- [GOAL 1] Copy the passage on the Miles Davis album verbatim, everything from "Miles Davis Volume 2 is the" down to "artwork in 2001.".

- [EXTRACT PROVIDED]
++++++

Miles Davis Volume 2 is the fifth studio album by musician Miles Davis. It refers to two separate but related entities.  The first is a Miles Davis studio album released by Blue Note Records as a 10-inch LP, as BLP 5022 in 1953.  The six tracks from this LP plus five alternate takes were released on CD in 1990 and remastered with restored artwork in 2001.

The second Miles Davis Volume 2 is a compilation of tracks from all three of his sessions with the label, released (with different cover art) in 1956 as BLP 1502.

The original 10-inch LP (BLP 5022) contained music from Davis' second session for Blue Note, recorded April 20, 1953. The recording was made at a point in Davis' life when he was struggling with heroin addiction, and in his autobiography Davis remembers that he, Jimmy Heath, and Art Blakey were all very high in the studio. Davis also states that the song title "C.T.A." was named after Heath's girlfriend Connie Theresa Ann.

++++++

- [INFORMATION GIVEN]
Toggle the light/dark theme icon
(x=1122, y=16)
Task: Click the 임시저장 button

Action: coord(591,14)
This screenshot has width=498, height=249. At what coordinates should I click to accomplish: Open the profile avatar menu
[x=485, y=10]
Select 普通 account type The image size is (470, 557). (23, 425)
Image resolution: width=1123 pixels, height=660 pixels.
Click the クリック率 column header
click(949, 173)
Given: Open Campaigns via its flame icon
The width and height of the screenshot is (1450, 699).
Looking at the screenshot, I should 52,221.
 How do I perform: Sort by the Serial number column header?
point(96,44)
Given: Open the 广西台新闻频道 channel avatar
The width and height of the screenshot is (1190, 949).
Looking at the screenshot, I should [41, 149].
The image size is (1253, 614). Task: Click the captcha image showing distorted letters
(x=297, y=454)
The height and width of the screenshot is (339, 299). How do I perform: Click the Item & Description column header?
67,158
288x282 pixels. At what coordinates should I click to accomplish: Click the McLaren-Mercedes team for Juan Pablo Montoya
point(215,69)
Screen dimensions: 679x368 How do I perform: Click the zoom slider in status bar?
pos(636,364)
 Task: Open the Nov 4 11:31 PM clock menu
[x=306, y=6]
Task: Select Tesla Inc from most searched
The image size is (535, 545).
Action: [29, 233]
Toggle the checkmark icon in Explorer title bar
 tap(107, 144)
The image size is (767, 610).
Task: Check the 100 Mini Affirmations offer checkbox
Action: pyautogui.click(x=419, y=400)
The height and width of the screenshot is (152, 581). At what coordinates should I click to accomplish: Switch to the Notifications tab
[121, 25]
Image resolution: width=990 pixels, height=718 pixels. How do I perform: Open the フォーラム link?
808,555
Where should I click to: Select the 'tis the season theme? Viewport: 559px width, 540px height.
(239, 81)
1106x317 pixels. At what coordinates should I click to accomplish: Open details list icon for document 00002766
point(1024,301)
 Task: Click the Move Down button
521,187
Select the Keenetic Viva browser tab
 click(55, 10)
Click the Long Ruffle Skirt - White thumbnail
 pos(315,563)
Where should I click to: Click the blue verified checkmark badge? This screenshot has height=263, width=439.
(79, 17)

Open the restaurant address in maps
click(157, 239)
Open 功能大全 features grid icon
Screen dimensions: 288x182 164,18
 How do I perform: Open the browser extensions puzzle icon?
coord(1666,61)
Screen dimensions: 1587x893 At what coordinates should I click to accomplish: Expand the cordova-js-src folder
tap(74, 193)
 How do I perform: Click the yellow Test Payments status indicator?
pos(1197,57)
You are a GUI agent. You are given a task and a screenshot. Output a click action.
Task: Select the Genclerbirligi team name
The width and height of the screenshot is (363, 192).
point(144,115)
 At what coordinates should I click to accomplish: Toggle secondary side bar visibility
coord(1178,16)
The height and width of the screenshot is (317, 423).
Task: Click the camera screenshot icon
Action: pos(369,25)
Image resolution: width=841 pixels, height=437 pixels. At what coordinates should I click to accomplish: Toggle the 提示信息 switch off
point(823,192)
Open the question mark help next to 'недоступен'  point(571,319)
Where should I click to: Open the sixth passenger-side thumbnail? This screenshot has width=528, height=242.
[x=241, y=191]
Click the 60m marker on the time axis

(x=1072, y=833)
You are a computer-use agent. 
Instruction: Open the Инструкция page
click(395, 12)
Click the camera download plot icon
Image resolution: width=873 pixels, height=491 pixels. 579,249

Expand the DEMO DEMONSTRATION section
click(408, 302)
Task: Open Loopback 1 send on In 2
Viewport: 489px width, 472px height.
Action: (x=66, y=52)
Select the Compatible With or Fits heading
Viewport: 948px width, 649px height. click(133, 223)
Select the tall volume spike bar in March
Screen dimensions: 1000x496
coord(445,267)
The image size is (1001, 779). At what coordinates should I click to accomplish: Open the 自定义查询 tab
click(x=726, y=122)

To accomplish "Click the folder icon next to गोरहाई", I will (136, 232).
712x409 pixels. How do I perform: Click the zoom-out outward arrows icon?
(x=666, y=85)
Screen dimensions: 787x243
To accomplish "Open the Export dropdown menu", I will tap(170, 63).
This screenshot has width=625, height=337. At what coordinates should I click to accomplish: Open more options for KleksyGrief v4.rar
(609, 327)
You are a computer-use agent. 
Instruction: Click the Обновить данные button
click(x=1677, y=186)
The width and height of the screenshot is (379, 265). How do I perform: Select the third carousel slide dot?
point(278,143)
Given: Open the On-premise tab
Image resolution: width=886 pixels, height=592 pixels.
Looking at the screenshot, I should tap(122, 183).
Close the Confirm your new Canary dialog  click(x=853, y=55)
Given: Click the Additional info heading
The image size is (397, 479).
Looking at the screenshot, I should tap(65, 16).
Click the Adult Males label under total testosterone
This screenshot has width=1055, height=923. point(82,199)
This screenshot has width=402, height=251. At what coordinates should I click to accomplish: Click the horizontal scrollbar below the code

++++++

- [GOAL 2] In the records, rewrite everything from the line containing "Where should I click to: Select" down to the line containing "point(1024,301)", swapping "document" for "file" and leaving all else untouched. Return only those lines.

- [OUTPUT 1]
Miles Davis Volume 2 is the fifth studio album by musician Miles Davis. It refers to two separate but related entities.  The first is a Miles Davis studio album released by Blue Note Records as a 10-inch LP, as BLP 5022 in 1953.  The six tracks from this LP plus five alternate takes were released on CD in 1990 and remastered with restored artwork in 2001.

- [OUTPUT 2]
Where should I click to: Select the 'tis the season theme? Viewport: 559px width, 540px height.
(239, 81)
1106x317 pixels. At what coordinates should I click to accomplish: Open details list icon for file 00002766
point(1024,301)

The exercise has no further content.